5 июня 1979 года.
Городской парк культуры и отдыха.
Голова раскалывается. В висках будто стучат молотки, а из носа теплой струйкой течёт кровь. Пытаюсь подняться, оперевшись на прохладный асфальт. Вокруг гремит музыка. Что-то древнее и ритмичное, слышанное последний раз в далёком детстве:
— Не надо печалиться, вся жизнь впереди. Вся жизнь впереди, надейся и жди.

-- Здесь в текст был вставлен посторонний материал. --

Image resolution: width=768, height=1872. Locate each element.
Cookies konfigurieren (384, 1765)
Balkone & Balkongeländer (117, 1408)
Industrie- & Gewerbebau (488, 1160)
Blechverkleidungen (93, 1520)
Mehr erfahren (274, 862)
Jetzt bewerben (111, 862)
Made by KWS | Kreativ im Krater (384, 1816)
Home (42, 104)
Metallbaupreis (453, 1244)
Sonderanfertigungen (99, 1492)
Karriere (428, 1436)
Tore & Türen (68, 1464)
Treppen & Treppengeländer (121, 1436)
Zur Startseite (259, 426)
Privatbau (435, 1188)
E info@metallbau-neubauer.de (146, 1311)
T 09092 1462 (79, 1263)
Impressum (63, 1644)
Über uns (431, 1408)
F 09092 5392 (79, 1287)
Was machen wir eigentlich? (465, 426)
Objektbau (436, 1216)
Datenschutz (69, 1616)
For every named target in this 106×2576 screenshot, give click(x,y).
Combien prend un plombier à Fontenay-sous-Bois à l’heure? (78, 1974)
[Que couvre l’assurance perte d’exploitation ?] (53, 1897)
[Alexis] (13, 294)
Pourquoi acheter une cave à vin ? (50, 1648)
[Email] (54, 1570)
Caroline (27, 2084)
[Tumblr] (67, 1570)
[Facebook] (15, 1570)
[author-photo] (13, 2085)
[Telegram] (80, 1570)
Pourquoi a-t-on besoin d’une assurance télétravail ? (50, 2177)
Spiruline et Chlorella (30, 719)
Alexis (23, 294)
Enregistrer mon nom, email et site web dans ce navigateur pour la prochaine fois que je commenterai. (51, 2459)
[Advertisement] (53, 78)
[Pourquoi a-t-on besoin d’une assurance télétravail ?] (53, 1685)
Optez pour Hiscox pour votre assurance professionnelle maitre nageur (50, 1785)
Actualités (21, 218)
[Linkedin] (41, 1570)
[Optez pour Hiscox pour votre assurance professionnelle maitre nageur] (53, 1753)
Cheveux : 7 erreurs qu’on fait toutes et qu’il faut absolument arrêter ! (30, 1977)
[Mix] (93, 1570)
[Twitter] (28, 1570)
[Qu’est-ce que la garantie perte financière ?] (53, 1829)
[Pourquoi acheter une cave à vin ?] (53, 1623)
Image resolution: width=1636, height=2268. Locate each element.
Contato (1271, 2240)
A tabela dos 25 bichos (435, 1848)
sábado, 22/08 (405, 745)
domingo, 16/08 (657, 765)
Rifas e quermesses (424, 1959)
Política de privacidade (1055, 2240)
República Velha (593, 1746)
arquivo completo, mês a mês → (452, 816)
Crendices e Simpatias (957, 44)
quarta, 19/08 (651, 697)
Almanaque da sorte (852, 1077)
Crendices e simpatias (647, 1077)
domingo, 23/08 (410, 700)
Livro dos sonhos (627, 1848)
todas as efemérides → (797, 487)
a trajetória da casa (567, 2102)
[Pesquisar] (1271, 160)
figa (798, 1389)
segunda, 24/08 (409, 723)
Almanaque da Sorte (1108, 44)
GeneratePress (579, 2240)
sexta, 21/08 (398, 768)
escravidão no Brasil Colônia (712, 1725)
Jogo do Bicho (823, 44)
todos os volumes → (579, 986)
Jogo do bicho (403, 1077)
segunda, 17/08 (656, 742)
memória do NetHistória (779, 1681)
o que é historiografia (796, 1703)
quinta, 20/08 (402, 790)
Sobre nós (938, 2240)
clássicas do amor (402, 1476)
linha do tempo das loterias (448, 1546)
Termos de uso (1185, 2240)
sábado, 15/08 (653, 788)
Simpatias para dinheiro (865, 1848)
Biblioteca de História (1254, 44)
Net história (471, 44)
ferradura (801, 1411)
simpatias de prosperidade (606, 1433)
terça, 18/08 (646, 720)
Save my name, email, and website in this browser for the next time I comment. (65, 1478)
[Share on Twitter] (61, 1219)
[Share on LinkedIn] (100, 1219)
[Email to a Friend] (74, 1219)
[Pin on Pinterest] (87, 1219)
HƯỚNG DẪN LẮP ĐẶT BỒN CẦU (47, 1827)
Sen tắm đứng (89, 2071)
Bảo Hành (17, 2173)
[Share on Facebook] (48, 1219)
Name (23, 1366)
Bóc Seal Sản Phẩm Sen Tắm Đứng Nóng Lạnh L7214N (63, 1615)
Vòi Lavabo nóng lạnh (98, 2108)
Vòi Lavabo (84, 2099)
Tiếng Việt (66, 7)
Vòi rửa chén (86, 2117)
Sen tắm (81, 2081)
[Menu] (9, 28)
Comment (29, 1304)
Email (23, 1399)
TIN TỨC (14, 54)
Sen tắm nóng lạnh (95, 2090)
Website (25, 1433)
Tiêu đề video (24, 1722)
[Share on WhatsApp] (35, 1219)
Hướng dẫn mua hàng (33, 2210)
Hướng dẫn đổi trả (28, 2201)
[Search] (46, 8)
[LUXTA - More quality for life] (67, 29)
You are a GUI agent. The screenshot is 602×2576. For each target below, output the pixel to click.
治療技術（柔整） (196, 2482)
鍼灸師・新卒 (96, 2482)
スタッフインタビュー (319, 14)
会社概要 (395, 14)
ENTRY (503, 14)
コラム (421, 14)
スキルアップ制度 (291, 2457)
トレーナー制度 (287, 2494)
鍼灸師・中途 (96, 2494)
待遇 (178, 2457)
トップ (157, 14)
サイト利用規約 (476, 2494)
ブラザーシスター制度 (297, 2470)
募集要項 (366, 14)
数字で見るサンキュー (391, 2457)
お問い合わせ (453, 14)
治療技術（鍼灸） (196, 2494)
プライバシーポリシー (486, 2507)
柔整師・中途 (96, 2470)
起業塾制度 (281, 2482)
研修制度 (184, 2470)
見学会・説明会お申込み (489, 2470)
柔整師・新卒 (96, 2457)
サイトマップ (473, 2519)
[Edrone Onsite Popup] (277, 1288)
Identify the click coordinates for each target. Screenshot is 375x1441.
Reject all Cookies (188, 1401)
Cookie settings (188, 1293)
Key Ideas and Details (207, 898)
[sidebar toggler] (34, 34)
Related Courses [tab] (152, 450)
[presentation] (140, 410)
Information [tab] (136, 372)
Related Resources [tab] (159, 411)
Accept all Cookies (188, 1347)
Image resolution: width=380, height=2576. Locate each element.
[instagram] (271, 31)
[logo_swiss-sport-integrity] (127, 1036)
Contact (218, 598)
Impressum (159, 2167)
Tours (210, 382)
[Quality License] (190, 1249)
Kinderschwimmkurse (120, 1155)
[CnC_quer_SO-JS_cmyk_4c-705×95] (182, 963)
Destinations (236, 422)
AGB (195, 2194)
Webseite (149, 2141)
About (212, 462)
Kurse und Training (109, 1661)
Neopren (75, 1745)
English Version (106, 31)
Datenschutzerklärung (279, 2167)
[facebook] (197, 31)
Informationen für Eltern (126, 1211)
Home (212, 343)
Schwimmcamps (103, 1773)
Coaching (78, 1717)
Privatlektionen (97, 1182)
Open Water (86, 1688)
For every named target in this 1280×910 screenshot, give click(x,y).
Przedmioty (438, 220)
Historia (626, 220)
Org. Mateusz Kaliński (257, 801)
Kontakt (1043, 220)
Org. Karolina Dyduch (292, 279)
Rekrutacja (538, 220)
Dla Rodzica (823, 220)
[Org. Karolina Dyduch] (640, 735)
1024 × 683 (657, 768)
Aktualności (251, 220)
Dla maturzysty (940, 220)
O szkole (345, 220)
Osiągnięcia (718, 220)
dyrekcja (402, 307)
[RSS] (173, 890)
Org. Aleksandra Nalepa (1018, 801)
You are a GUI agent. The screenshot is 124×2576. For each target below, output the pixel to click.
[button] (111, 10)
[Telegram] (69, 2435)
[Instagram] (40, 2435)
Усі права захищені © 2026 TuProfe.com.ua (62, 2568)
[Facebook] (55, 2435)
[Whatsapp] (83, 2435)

Только голос певца незнакомый. И судя по звуку, песню исполняет реальный инструментальный ансамбль. Но откуда он здесь? В 2025 году песню группы «Пламя» можно встретить разве что на дискотеках семидесятых и других десятилетий жизни СССР.
Подняв голову, наблюдаю, как за деревянной обрешёткой мелькают ноги танцующих. Десятки людей в брюках-клёш и туфлях на платформе. У девушек мини-юбки в складку, яркие блузки, пышные причёски. Парни в расстёгнутых рубашках с большими воротниками. Промелькнул редкий обладатель джинсов. Все отплясывают и кружатся, часто не попадая в ритм. Ещё движения какие-то странные.
Танцплощадка?
Оглянувшись, я сразу узнал место. Да, это открытая танцплощадка в нашем парке. Та самая, из моего детства. Ещё её называли «пятак». Только не развалившаяся и заросшая бурьяном, как в девяностые, а восстановленная в первозданном виде. Здесь всё яркое, живое.
Разноцветные лампочки цветомузыки весело перемигивались над огороженным танцполом, похожим на увеличенную деревянную беседку детского сада.
Из колонок гремели звуки настоящих инструментов, колотил по ударным шустрый барабанщик. А на скамейках вокруг сидели парочки, смеясь и перешёптываясь. Некоторые смотрел на меня.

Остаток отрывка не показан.